Despite rising concerns about the health of the eurozone economy, and its impact on global trade, there is confidence that demand for travel will continue to expand over the next 12 months. While airline passenger traffic continued to increase over recent months compared to a year earlier, the rate of increase has stabilised and continues to expand at a rate of 5-6%. This backdrop suggests that growth in passenger volumes in the coming months will continue, but at a slightly slower pace than was forecast earlier, reflecting uncertainty about global economic growth.

However, fresh fears have been raised about the economic outlook after the US economy lost momentum at the end of last year and the eurozone descended deeper into deflation. Figures from the European statistics office suggest that prices fell 0.6% in January on the previous year, the biggest drop since the depths of recession in 2009, and prompted warnings that radical action by the European Central Bank to begin pumping €1.1tn of extra money into the economy through quantitative easing may have come too late to shore up the eurozone’s flagging recovery. Escalating tensions with Russia and the potential for another flare-up of the euro area debt crisis following the anti-austerity Syriza party’s success in the Greek elections have been cited as key risks to the global economic outlook.

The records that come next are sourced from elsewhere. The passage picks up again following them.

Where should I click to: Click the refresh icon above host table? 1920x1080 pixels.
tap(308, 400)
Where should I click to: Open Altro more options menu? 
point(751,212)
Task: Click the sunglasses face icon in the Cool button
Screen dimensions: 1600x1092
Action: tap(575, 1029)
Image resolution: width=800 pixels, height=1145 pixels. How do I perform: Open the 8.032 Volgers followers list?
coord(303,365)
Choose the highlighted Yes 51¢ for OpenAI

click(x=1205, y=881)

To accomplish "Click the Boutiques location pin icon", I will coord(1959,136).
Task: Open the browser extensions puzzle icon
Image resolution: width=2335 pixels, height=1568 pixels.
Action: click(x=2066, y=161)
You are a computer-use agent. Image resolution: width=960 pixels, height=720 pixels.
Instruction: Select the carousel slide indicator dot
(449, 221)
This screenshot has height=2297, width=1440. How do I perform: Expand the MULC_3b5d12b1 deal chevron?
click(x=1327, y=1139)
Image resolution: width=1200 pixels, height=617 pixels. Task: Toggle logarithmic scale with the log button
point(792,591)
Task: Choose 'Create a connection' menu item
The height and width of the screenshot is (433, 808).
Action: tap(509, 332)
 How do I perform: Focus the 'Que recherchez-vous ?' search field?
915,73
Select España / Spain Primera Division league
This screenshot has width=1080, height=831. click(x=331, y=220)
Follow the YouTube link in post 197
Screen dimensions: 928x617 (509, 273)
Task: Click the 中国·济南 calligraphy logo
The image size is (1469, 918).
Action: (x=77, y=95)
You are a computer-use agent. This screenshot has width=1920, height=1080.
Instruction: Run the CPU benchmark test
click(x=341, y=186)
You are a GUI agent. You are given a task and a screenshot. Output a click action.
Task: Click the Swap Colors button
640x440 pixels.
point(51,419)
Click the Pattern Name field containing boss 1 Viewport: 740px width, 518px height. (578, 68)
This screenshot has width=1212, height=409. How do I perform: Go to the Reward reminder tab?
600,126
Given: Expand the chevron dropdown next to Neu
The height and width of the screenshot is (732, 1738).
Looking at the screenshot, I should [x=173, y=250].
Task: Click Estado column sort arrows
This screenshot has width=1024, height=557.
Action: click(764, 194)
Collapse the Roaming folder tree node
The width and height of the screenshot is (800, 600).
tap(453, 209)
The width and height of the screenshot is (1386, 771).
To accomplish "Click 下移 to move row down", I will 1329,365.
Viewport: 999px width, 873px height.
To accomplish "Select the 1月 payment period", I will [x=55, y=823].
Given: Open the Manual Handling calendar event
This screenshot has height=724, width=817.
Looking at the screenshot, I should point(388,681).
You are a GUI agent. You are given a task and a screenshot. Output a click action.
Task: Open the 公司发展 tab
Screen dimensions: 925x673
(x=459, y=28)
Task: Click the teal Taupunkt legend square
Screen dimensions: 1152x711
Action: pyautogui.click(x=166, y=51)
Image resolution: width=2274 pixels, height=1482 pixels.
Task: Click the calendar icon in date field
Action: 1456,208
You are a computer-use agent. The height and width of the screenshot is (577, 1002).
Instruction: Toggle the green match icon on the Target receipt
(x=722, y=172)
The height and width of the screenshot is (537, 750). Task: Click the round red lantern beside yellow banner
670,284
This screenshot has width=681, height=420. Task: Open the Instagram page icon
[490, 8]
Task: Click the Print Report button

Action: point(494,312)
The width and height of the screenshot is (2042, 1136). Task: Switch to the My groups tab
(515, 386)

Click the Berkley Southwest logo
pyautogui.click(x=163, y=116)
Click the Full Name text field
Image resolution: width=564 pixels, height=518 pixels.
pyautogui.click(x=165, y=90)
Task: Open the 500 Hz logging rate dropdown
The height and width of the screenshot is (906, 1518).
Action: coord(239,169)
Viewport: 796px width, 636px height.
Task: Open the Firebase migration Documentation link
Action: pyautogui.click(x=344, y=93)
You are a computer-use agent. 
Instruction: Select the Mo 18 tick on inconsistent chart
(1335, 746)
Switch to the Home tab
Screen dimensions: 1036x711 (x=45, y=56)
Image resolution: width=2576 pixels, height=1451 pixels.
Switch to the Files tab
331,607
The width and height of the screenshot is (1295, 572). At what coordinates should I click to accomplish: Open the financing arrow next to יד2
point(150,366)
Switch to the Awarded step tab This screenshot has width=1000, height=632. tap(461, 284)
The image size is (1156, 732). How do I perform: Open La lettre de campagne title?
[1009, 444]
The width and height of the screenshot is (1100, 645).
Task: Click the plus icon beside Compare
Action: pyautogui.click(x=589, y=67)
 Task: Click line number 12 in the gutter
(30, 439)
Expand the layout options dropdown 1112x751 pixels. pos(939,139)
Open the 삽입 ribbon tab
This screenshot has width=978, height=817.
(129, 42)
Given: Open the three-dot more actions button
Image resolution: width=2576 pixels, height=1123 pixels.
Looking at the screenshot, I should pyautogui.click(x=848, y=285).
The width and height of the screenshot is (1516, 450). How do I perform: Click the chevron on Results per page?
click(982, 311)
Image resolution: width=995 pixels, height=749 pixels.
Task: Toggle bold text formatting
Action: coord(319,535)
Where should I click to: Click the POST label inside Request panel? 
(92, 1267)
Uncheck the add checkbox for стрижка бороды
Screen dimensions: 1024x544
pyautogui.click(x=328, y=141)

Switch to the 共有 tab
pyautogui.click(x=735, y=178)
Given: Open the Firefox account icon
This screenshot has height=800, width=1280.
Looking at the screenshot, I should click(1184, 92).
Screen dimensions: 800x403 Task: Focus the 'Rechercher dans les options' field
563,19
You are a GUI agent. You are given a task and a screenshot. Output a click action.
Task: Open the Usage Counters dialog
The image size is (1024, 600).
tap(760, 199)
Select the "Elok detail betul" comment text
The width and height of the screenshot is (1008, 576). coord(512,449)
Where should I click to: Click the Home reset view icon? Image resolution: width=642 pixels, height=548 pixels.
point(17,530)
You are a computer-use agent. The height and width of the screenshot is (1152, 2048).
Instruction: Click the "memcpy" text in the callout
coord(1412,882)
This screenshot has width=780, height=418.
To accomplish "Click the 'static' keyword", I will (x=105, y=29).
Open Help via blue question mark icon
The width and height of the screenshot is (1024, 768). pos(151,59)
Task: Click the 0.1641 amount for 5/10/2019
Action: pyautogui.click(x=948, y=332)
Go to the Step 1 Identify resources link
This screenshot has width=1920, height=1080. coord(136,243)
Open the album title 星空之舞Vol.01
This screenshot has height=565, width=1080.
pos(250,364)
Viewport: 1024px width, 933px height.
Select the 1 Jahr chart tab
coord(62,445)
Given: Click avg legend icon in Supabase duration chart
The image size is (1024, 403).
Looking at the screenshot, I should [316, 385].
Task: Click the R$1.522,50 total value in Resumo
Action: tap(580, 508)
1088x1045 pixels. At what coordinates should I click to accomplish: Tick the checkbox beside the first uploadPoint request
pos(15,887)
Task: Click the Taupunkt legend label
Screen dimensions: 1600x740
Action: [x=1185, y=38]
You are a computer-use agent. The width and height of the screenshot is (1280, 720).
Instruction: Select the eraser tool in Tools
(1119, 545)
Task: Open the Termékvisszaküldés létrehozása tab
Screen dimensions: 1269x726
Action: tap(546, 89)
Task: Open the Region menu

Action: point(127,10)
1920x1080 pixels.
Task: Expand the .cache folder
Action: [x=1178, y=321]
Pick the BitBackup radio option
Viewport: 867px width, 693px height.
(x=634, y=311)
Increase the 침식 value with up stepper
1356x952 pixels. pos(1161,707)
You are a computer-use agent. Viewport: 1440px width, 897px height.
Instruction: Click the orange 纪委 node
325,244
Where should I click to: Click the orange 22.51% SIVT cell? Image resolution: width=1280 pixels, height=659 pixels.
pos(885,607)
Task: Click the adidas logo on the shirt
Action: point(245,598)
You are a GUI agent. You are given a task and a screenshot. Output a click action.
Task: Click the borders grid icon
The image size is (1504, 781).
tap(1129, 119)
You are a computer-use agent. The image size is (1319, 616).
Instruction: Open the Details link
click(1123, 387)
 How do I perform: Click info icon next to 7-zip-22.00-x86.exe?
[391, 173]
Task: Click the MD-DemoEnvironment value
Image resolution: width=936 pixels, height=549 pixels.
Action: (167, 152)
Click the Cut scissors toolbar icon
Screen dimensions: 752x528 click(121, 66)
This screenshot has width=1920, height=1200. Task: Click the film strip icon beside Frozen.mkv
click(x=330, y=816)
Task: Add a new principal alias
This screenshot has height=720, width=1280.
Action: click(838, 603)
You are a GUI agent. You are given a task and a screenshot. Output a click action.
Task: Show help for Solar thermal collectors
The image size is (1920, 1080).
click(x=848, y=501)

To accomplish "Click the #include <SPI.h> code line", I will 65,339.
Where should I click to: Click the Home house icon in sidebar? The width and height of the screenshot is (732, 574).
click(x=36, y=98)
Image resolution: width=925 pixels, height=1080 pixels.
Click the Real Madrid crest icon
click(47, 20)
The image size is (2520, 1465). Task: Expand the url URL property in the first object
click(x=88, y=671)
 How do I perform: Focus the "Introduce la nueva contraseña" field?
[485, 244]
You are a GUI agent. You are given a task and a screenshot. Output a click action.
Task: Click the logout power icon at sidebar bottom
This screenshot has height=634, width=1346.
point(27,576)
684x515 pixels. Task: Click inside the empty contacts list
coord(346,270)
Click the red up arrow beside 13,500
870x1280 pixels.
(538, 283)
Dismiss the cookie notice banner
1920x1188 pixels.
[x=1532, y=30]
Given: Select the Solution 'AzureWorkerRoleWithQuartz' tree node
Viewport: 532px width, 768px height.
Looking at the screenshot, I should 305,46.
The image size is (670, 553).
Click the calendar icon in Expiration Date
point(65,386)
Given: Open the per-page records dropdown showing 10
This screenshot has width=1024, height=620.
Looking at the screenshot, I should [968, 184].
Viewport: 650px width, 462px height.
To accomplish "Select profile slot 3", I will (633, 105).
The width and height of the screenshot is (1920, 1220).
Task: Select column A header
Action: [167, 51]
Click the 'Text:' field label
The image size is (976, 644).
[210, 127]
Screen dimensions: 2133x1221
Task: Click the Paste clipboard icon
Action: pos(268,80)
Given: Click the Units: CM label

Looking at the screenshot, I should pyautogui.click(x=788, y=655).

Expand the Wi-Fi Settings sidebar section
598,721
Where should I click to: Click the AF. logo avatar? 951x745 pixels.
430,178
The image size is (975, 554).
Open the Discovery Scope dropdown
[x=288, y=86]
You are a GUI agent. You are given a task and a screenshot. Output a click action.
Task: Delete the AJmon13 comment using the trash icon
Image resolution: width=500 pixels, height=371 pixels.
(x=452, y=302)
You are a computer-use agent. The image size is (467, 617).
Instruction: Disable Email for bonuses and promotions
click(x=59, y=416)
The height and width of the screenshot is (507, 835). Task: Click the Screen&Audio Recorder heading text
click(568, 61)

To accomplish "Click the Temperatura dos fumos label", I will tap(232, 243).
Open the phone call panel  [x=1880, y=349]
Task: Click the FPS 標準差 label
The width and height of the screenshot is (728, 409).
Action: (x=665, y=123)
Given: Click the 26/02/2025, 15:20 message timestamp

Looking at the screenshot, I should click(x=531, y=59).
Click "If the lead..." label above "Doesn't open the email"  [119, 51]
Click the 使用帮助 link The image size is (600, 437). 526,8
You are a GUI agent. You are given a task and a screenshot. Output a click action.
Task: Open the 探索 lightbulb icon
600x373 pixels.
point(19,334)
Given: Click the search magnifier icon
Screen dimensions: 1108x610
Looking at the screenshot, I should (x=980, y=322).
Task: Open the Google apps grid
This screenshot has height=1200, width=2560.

From a travel perspective, some early indicators would suggest that the rate of forward bookings for travel may not be as buoyant as in the same period a year ago, even in relatively stronger economies such as the USA.

With the price of Brent crude down 50% since last August, the benefit to consumers in travel pricing is expected to percolate through airfares during 2015, although in many instances it may well be that prices will stabilise rather than increase.

From an Ireland perspective the weak euro should help boost demand from the top source markets of the UK and the US, while also giving Ireland a competitive price advantage over Britain as a destination for tourists planning on visiting these parts.

Currently the dollar is at a 10 year high against the euro, having appreciated by more than 15% since last spring, while a British visitor is enjoying a 5 year high with the pound sterling buying 10% more in euro than a year ago.